Stratificando per genere si nota che l'età media degli uomini trattati per disturbo da uso di sostanze e comportamenti -escluso l’alcol- rispecchia tale andamento, mentre per le donne l'età media delle nuove utenti, dal 2005, non solo è superiore rispetto a quella dei nuovi utenti uomini (e in certi anni anche rispetto all'età media degli utenti uomini già in carico), ma anche, in vari anni, all'età media delle utenti donne già in carico, che per tutto il periodo in studio rimane simile all'età media degli uomini già in carico [fig.8].

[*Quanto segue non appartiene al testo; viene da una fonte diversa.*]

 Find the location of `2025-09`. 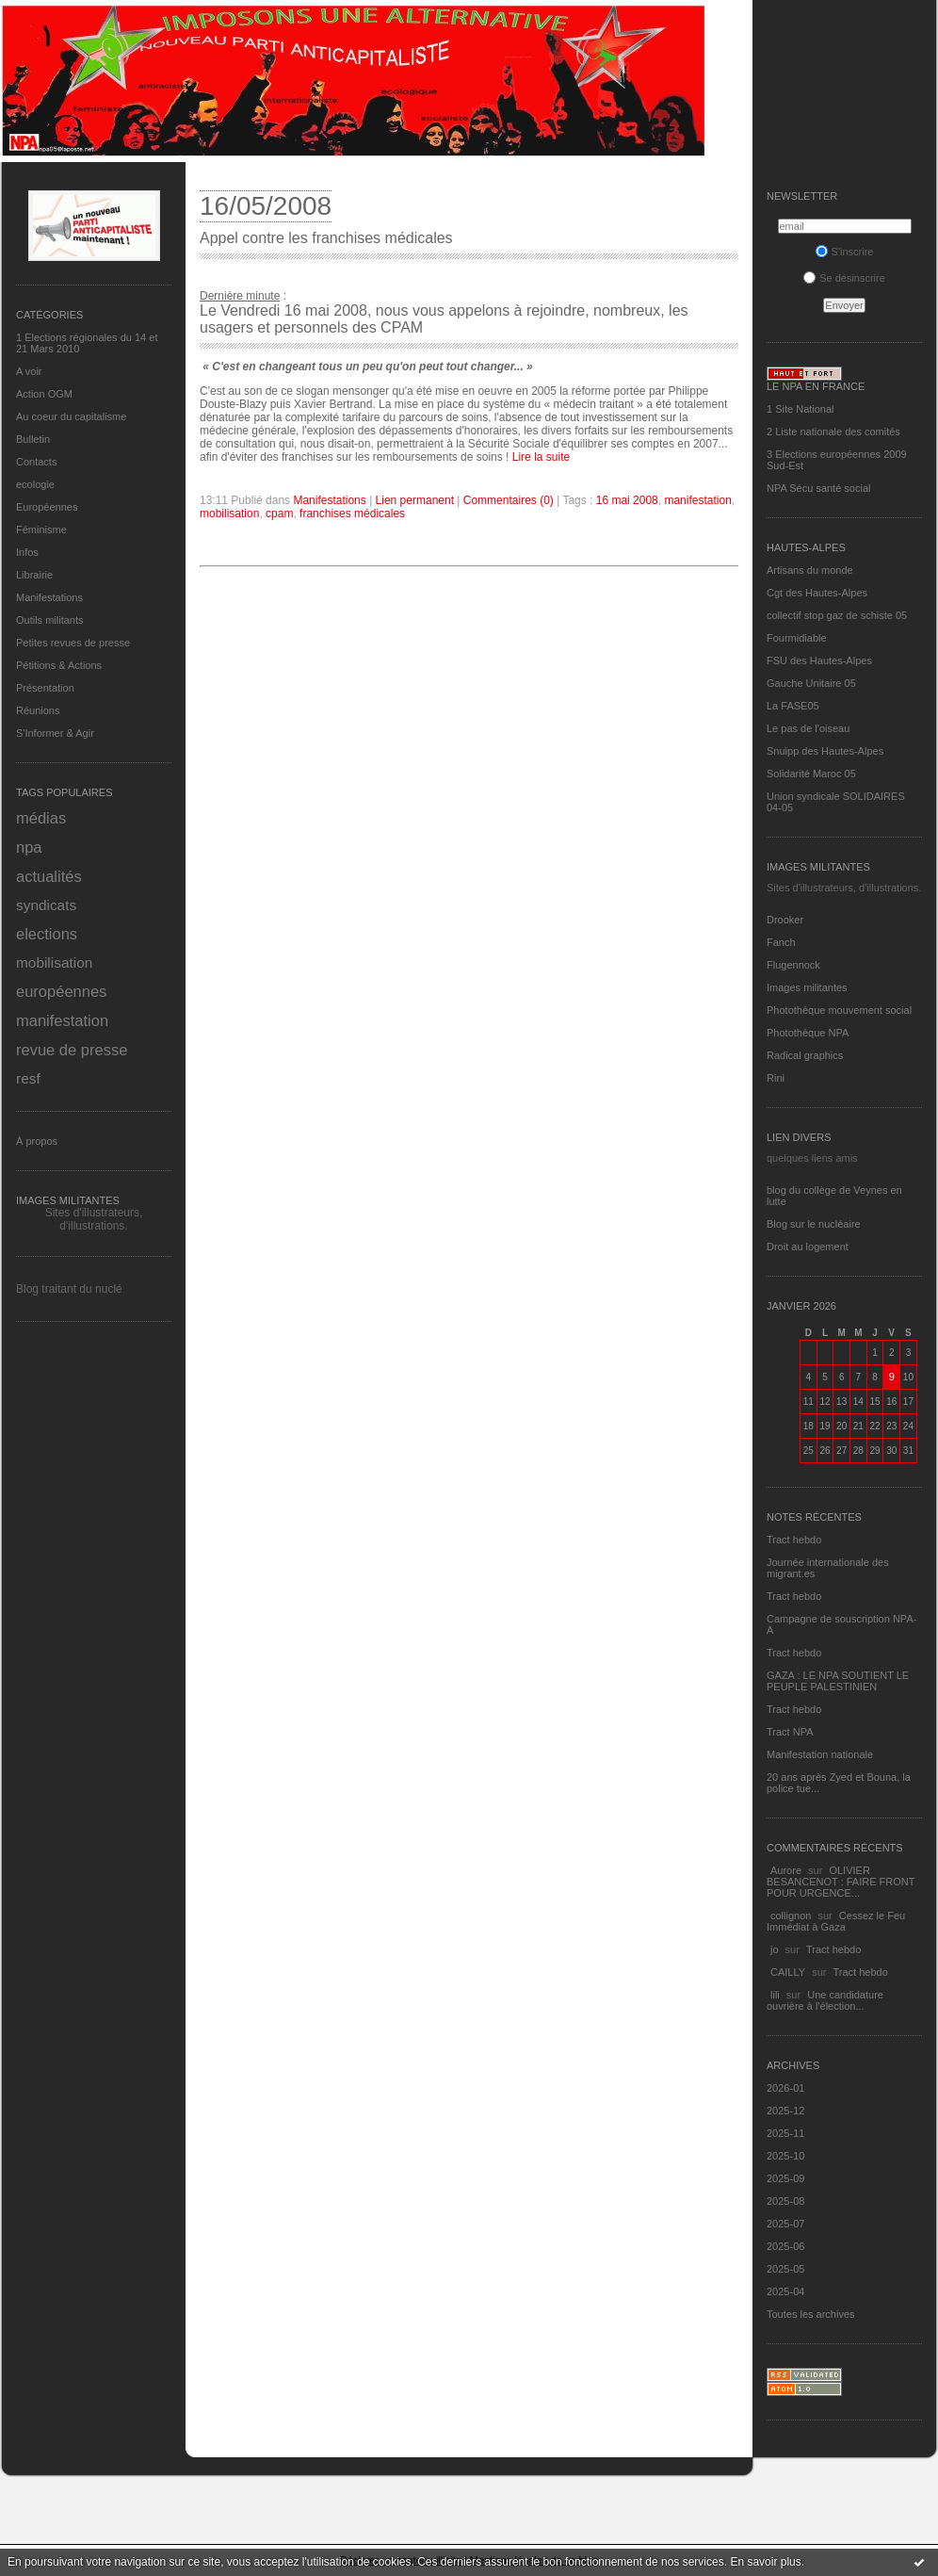

2025-09 is located at coordinates (785, 2178).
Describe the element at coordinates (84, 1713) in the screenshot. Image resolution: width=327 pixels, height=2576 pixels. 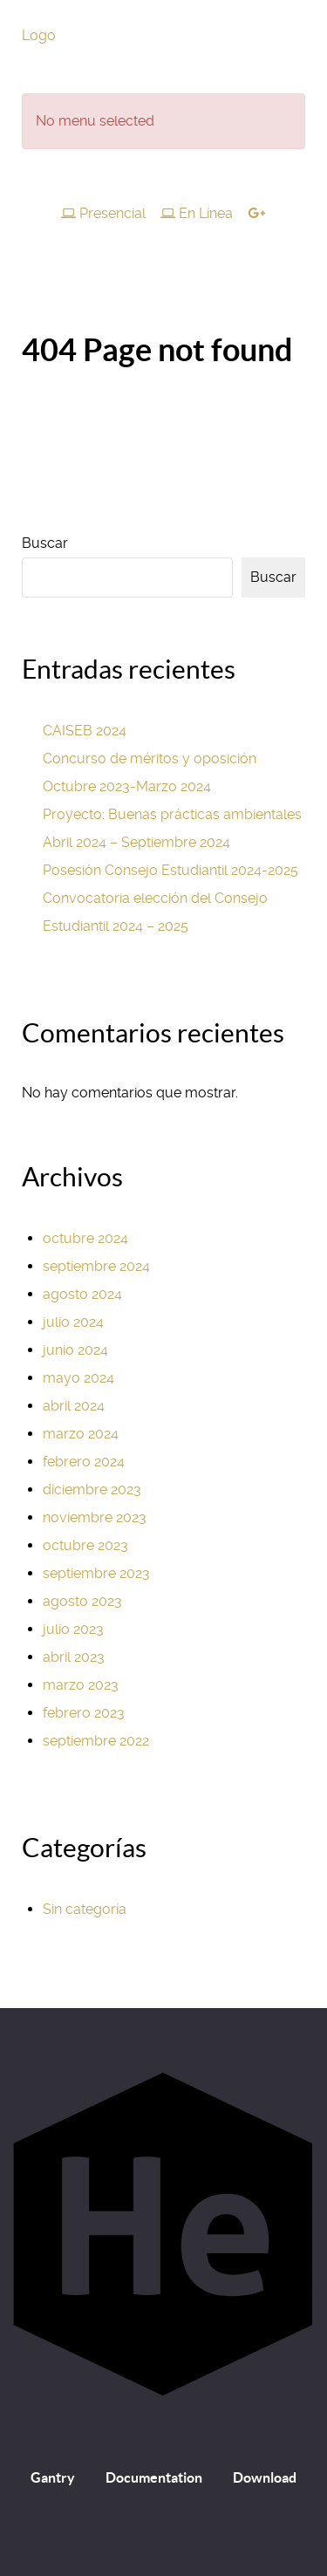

L'età media dei soggetti trattati per dipendenza primaria da uso di alcol, pur aumentando, è rimasta più stabile negli anni, in particolare per l'utenza già in carico, con l'età media delle donne leggermente superiore a quella degli uomini per la maggior parte del periodo in studio. L'età media delle nuove utenti donne è rimasta quasi sempre inferiore a quella degli utenti già in carico (uomini e donne), specialmente negli ultimi anni, nei quali si è registrata una maggiore divergenza, con l'età media dei nuovi utenti abbastanza simile tra uomini e donne [fig.9].
L’aumento del numero di utenti in carico, non compensato da un proporzionale aumento degli operatori addetti all'attività clinica, che è anzi diminuito, è alla base dell’incremento nel tempo del rapporto utenti/operatori, che è passato da circa 25 utenti per operatore nel periodo 1996-2005 a circa 30 utenti successivamente e a quasi 32 utenti in carico per operatore nel 2019. Dopo la flessione del rapporto utenti in carico/operatori registrata nel 2020, a causa della riduzione delle persone seguite dai servizi durante le prime ondate della pandemia da Sars-Covid-19, nel 2021 tale rapporto è in ripresa raggiungendo nel 2025 il massimo mai registrato, pari a 35,6 utenti in carico per ogni operatore, [fig.10].